Is it possible to create videos without watermarks using image to video AI?

According to the Runway ML 2024 technical white paper, the watermark-free version of the image to video ai tool (such as Pika 1.0) mandatorily uses dynamic watermarks 100% when creating videos, with paid plans ($35 and more per month) being able to opt out of watermarks. However, enterprise-level authorization will incur an additional payment of $0.02 per second for watermark removal during generation. For instance, Adobe Firefly Video business plan allows users to export unlimited quantity watermark-free videos on an annual $12,000 budget, keeping 78% of the cost in contrast to conventional film and TV licensing (Data source: Adobe’s Q2 2024 earnings report). But the alpha launch of MidJourney’s ai video creator shows that the watermark-free mode is reserved for business customers with more than $50,000 of annual usage, and generation speed is limited to 2 seconds per frame (up to 0.8 seconds per frame for the watermarked one).

Technical limitations prevent some platforms from completely eliminating watermarks. Independent trials in 2024 determined that in videos created by the open-source Stable Video Diffusion model, nearly 12% of the frames retained semi-transparent watermark pixels (with an RGB value deviation ≤5), requiring manual correction utilizing DaVinci Resolve, where $45 has to be included in the cost of repair per 10 minutes of video. In industrialized movie and television series scenarios, when ILM employs the adaptive image to video ai tool, it has to invest 380,000 US dollars to reconstruct the computing power cluster in order to achieve watermark-free real-time rendering of 8K video (the highest power consumption is 4200W, 22% more than watermarked mode). For instance, in the production of “Transformers 7”, AI-generated explosion effects had 12% of the shots re-shot due to watermark residues, costs an additional budget of 2.7 million US dollars (the case is cited from the July 2024 edition of The Hollywood Reporter).

Legal risks are entangled with business strategies. According to Statista statistics, 63% of global ai video generator infringement lawsuits in 2023 were related to watermark removal. Among them, a certain MCN agency in China had to pay 2.3 million yuan in compensation for batch cracking watermarks (the case originated from the public announcement of the Beijing Internet Court in 2024). Technically, Google DeepMind’s watermark embedding algorithm can boost the recognition accuracy rate to 99.3%, and can continue to identify leftover marks even if the video is compressed to 360p (data available in the NeurIPS 2024 paper). Enterprise business solutions such as Synthesia’s business solution ($96,000 per year) have increased watermark-free video’s 18 times higher copyright traceability efficiency using blockchain proof storage technology, but generation latency has accumulated by 0.4 seconds per frame.
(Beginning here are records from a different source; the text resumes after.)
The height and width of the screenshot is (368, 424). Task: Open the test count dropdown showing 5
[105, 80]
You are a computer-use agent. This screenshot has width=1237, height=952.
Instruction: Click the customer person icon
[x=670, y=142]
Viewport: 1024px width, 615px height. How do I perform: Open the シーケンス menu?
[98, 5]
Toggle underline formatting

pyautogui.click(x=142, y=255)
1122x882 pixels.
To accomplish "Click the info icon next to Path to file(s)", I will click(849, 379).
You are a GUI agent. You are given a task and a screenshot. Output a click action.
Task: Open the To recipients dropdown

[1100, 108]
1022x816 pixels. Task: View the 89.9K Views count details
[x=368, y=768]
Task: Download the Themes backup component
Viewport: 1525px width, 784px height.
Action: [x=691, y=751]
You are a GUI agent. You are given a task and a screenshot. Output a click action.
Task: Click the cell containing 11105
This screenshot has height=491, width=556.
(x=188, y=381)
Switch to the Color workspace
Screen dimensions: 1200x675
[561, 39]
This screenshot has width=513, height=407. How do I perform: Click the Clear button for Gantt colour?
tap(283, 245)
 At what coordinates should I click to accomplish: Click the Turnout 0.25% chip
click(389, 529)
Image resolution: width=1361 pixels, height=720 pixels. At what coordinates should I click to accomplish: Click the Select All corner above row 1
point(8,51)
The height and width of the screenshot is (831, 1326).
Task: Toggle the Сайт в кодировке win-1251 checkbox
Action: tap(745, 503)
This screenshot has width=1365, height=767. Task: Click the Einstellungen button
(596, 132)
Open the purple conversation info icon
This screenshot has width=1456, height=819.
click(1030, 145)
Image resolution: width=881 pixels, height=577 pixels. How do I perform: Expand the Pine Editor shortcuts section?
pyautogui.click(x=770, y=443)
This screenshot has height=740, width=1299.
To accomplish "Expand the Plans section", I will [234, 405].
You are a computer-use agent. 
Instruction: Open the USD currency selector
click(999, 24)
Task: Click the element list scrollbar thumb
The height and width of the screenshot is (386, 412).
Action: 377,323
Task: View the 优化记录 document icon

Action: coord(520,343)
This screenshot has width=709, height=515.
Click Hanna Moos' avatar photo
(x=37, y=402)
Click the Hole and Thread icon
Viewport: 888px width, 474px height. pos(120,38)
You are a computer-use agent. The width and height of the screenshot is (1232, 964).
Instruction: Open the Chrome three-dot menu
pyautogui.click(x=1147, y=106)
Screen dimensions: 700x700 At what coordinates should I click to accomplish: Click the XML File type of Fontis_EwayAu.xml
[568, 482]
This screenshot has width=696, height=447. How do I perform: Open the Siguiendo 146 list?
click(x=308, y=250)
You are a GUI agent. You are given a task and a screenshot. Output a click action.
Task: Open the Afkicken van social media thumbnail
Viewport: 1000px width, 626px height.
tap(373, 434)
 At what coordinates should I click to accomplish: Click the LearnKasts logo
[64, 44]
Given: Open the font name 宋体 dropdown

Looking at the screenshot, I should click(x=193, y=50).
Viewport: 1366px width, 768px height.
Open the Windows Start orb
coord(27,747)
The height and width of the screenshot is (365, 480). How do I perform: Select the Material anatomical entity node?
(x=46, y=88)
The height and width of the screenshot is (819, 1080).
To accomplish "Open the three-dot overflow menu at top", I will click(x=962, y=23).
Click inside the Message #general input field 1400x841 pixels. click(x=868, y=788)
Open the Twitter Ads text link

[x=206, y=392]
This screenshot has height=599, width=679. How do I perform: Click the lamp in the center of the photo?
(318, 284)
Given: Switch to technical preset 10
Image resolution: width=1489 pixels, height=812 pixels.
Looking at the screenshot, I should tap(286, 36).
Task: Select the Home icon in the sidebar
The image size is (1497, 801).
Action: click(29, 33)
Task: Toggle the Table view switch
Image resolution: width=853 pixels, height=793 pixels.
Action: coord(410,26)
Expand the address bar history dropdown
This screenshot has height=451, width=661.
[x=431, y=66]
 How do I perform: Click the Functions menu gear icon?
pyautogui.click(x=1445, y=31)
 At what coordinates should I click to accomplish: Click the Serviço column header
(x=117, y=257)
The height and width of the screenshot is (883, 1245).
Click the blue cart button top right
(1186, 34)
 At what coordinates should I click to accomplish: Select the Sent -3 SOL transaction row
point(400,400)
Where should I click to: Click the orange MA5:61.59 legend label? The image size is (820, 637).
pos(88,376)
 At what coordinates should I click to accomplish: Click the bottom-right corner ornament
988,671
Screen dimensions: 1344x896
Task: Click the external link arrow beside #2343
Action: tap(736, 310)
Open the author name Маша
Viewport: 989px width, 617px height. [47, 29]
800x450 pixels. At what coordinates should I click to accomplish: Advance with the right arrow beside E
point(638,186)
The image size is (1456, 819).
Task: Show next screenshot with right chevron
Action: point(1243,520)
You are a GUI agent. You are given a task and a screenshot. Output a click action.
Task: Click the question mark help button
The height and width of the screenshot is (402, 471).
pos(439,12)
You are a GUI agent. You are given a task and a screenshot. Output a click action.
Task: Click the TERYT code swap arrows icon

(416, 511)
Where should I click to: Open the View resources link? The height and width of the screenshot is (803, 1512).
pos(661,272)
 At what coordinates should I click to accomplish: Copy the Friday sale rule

Compliance breakthroughs are currently making headway into the market. In August 2024, the European Union implemented the “AI-Generated Content Identification Act,” wherein industries such as healthcare and education might petition for exemptions for watermark-free creation but would be charged a compliance certification fee of 0.15 euros per second. For example, in the Munich Medical School case, when they used image to video ai in creating teaching anatomy videos, watermark-free generation decreased by 62% after approval and the render speed was also 4K/30fps (the case was taken from the September 2024 issue of Nature Medicine). The open source environment is also behind the changes: The VideoGPT-XL model released by Hugging Face supports a user-trained watermark removal module, achieving a 90% watermark removal rate on NVIDIA A100 GPUs, but for 17 hours of training and a computing power cost of $143. After the November 2024 enactment of China’s “Interim Measures for the Administration of Generative AI Services,” security-audit-ready ai video generator could release watermark-free functions to common users, but the generated logs must be kept for at least three years (policy interpretation based on the official documents of the Cyberspace Administration of China).